[Records for the task]

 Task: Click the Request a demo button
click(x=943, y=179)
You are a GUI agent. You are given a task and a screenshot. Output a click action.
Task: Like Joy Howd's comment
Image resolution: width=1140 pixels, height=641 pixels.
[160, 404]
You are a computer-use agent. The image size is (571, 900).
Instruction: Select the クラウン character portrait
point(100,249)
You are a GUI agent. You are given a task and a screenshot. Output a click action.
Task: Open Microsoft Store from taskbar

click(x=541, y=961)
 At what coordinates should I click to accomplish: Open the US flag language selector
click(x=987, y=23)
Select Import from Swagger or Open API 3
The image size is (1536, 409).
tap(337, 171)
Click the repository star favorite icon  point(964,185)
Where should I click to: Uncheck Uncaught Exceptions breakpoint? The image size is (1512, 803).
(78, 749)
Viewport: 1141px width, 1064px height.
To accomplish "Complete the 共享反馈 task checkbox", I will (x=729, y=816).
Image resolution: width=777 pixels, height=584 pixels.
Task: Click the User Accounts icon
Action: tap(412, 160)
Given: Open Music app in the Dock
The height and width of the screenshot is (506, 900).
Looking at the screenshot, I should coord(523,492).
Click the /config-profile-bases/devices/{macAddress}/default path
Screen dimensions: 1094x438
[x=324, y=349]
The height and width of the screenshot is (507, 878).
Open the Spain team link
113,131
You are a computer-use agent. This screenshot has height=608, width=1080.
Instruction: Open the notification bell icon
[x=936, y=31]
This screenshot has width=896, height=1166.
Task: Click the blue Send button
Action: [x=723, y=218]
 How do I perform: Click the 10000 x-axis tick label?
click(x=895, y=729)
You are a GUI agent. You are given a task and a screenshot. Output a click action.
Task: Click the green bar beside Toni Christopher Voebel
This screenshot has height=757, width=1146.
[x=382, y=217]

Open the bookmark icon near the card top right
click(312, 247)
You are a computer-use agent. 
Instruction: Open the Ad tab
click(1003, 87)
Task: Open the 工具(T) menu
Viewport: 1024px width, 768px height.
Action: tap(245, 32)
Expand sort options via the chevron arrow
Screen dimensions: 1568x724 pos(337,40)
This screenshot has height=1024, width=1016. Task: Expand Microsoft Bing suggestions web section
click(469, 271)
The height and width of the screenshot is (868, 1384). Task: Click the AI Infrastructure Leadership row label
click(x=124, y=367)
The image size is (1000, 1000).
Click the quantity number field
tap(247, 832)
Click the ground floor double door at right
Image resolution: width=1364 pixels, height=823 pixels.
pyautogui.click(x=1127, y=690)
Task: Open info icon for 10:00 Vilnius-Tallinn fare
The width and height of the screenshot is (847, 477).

[/Records for the task]

*Problem to work on*.
When you answer, repeat all of the material exactly as given.

*Final answer*.
 Task: Click the Request a demo button
click(x=943, y=179)
You are a GUI agent. You are given a task and a screenshot. Output a click action.
Task: Like Joy Howd's comment
Image resolution: width=1140 pixels, height=641 pixels.
[160, 404]
You are a computer-use agent. The image size is (571, 900).
Instruction: Select the クラウン character portrait
point(100,249)
You are a GUI agent. You are given a task and a screenshot. Output a click action.
Task: Open Microsoft Store from taskbar

click(x=541, y=961)
 At what coordinates should I click to accomplish: Open the US flag language selector
click(x=987, y=23)
Select Import from Swagger or Open API 3
The image size is (1536, 409).
tap(337, 171)
Click the repository star favorite icon  point(964,185)
Where should I click to: Uncheck Uncaught Exceptions breakpoint? The image size is (1512, 803).
(78, 749)
Viewport: 1141px width, 1064px height.
To accomplish "Complete the 共享反馈 task checkbox", I will (x=729, y=816).
Image resolution: width=777 pixels, height=584 pixels.
Task: Click the User Accounts icon
Action: tap(412, 160)
Given: Open Music app in the Dock
The height and width of the screenshot is (506, 900).
Looking at the screenshot, I should coord(523,492).
Click the /config-profile-bases/devices/{macAddress}/default path
Screen dimensions: 1094x438
[x=324, y=349]
The height and width of the screenshot is (507, 878).
Open the Spain team link
113,131
You are a computer-use agent. This screenshot has height=608, width=1080.
Instruction: Open the notification bell icon
[x=936, y=31]
This screenshot has width=896, height=1166.
Task: Click the blue Send button
Action: [x=723, y=218]
 How do I perform: Click the 10000 x-axis tick label?
click(x=895, y=729)
You are a GUI agent. You are given a task and a screenshot. Output a click action.
Task: Click the green bar beside Toni Christopher Voebel
This screenshot has height=757, width=1146.
[x=382, y=217]

Open the bookmark icon near the card top right
click(312, 247)
You are a computer-use agent. 
Instruction: Open the Ad tab
click(1003, 87)
Task: Open the 工具(T) menu
Viewport: 1024px width, 768px height.
Action: tap(245, 32)
Expand sort options via the chevron arrow
Screen dimensions: 1568x724 pos(337,40)
This screenshot has height=1024, width=1016. Task: Expand Microsoft Bing suggestions web section
click(469, 271)
The height and width of the screenshot is (868, 1384). Task: Click the AI Infrastructure Leadership row label
click(x=124, y=367)
The image size is (1000, 1000).
Click the quantity number field
tap(247, 832)
Click the ground floor double door at right
Image resolution: width=1364 pixels, height=823 pixels.
pyautogui.click(x=1127, y=690)
Task: Open info icon for 10:00 Vilnius-Tallinn fare
The width and height of the screenshot is (847, 477).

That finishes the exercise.